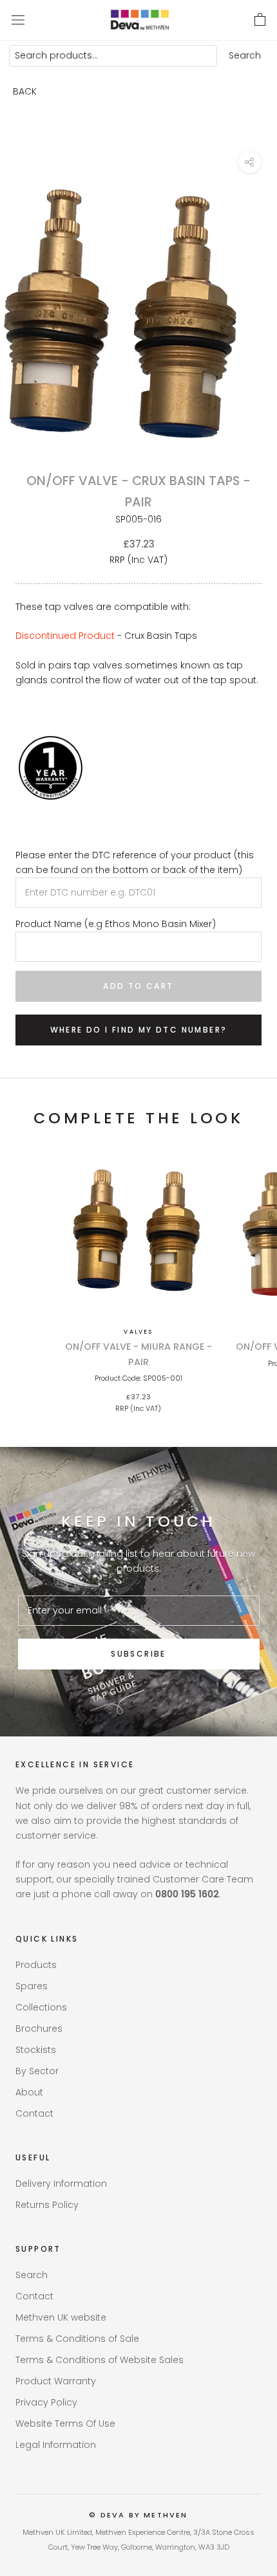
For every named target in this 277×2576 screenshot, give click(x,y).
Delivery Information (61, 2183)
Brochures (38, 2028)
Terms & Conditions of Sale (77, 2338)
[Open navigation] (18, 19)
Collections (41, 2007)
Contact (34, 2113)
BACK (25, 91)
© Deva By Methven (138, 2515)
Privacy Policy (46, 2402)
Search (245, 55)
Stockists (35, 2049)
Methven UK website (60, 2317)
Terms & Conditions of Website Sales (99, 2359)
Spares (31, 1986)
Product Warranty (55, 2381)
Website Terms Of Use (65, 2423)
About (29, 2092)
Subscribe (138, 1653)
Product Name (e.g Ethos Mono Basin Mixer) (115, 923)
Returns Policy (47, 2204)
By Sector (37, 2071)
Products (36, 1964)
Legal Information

_What to produce_: Take the line that contains "Spares (31, 1986)" and every line after it to the end of the entries above, and reproduce them exactly.

_Answer for the task_:
Spares (31, 1986)
Product Warranty (55, 2381)
Website Terms Of Use (65, 2423)
About (29, 2092)
Subscribe (138, 1653)
Product Name (e.g Ethos Mono Basin Mixer) (115, 923)
Returns Policy (47, 2204)
By Sector (37, 2071)
Products (36, 1964)
Legal Information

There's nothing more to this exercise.